§ Problem description: Go through the data below and count every line that has the word "verified". Return only the count.

Records from a collection:
§ §

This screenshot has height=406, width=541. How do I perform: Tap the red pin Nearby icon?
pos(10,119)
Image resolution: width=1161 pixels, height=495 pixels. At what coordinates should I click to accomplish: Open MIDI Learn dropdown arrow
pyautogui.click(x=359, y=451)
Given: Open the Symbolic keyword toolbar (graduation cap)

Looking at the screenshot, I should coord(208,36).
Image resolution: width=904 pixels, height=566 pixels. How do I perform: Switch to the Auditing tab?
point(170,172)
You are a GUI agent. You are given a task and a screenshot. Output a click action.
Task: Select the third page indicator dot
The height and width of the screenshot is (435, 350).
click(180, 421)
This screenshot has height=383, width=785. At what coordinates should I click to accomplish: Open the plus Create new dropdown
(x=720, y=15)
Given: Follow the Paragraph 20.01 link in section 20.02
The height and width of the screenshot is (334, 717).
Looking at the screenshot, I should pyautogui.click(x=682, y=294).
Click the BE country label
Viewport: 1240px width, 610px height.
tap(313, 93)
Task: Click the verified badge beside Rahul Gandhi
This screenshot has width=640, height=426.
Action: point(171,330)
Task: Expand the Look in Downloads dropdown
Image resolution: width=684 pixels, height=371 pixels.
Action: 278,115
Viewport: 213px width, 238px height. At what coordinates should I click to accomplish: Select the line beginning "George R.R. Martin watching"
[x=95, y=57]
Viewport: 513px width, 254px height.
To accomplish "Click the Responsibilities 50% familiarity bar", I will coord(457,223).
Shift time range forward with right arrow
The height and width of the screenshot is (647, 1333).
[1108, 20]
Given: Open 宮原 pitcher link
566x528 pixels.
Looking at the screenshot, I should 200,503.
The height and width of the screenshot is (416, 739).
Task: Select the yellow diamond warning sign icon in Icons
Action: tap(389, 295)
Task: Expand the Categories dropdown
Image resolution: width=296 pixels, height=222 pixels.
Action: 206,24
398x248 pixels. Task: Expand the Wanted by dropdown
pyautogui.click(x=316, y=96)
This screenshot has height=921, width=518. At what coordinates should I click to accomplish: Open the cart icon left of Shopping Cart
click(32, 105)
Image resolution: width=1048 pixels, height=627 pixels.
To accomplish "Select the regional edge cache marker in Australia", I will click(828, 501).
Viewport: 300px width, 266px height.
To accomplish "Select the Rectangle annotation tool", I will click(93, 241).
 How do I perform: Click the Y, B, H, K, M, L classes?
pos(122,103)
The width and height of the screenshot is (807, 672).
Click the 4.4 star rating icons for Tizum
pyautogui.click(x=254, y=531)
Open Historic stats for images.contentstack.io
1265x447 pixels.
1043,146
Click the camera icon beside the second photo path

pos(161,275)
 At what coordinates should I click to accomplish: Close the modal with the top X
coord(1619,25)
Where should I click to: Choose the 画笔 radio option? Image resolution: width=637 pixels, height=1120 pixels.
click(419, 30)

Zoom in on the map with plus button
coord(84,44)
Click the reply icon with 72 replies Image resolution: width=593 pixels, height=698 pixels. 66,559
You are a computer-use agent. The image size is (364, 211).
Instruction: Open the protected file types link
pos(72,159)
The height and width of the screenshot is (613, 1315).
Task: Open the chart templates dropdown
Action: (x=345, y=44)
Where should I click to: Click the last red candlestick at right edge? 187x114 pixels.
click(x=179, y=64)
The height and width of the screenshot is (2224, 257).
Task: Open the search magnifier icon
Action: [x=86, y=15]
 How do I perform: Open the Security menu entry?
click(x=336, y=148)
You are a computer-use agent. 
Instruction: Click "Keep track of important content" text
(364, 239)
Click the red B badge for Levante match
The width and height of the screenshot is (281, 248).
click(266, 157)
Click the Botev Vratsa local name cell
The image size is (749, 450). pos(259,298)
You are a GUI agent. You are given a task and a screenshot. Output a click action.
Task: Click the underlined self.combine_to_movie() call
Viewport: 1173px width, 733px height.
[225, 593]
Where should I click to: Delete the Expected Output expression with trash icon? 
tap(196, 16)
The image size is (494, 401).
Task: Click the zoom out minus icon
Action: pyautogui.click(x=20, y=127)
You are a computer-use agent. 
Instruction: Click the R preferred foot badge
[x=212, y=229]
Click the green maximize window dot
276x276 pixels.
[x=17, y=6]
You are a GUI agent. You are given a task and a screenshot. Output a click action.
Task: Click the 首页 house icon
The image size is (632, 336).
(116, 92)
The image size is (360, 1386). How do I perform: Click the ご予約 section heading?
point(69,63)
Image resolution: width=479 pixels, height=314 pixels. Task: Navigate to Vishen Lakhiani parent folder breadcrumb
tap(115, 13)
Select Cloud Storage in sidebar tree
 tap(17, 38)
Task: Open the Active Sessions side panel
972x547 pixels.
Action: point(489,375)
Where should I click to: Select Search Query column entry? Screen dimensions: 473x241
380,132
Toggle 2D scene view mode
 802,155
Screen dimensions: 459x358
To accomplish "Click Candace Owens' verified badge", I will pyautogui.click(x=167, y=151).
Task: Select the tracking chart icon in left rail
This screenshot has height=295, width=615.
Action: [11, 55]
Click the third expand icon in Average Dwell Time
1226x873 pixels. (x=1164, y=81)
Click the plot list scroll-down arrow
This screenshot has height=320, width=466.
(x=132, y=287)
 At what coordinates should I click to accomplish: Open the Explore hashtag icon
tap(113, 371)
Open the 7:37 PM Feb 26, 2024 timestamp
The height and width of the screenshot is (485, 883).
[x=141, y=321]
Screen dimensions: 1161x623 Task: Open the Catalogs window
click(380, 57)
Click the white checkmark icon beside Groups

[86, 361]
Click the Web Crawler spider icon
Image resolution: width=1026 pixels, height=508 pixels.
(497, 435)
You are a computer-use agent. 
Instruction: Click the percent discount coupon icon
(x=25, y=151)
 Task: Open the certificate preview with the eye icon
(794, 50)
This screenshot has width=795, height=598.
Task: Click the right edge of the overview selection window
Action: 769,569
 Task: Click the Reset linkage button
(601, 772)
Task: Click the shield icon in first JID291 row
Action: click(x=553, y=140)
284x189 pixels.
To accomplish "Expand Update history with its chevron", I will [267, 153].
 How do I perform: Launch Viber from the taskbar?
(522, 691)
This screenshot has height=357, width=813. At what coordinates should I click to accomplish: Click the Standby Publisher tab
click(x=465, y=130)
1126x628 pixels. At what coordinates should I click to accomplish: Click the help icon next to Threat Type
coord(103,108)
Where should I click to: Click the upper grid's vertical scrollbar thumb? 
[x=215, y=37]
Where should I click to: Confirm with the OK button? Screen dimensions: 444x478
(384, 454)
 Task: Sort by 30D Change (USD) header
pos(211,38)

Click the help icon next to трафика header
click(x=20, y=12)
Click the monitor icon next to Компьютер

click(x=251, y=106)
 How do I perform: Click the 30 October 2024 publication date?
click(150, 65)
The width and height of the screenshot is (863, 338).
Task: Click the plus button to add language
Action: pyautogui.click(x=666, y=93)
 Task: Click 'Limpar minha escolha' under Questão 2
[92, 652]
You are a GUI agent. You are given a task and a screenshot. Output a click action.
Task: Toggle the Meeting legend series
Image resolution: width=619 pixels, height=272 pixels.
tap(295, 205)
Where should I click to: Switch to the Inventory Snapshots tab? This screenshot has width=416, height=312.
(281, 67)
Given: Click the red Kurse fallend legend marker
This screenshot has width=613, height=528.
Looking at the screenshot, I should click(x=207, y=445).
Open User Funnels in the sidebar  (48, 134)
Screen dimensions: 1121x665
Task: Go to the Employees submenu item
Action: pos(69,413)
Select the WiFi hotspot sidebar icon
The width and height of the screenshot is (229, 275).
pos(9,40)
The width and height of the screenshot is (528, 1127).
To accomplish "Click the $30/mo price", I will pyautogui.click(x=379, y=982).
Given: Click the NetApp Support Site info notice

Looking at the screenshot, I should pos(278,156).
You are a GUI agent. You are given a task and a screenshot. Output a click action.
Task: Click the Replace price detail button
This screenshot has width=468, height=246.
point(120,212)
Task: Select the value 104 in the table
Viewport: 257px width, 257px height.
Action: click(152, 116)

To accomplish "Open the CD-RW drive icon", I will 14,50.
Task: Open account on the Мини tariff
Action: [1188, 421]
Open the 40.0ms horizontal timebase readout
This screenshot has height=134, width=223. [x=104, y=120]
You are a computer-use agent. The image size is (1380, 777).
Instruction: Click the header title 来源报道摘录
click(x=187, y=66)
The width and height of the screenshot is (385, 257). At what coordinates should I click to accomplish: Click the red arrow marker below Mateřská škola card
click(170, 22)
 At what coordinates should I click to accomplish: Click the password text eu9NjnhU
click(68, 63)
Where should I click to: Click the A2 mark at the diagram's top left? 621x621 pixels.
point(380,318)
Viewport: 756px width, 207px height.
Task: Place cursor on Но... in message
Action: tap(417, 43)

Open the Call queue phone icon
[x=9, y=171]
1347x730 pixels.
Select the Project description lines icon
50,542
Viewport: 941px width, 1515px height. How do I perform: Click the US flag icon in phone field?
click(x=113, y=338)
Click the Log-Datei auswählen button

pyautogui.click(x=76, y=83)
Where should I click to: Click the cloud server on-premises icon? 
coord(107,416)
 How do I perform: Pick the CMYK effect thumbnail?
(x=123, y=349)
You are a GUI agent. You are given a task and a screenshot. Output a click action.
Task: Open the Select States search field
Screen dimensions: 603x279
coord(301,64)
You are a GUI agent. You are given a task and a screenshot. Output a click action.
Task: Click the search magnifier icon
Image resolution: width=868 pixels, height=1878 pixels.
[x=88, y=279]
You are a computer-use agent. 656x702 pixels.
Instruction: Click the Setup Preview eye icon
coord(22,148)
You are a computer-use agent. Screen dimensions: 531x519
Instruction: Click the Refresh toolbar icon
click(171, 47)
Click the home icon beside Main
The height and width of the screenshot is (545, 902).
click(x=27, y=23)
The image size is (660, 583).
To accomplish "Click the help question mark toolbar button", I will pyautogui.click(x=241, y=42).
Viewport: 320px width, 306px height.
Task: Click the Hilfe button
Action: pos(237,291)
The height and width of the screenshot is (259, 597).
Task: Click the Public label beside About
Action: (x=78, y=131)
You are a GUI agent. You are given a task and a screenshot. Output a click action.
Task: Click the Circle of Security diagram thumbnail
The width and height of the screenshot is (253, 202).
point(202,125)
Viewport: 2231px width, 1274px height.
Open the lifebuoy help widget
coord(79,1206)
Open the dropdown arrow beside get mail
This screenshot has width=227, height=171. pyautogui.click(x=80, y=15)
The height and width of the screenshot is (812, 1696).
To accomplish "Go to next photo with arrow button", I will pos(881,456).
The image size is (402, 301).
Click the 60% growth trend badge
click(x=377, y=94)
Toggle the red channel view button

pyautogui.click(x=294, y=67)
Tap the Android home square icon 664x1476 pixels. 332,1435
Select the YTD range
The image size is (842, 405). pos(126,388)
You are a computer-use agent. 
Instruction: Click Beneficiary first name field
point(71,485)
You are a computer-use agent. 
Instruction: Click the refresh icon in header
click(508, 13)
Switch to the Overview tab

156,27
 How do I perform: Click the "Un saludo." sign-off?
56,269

§ §

§ Response to this task: 2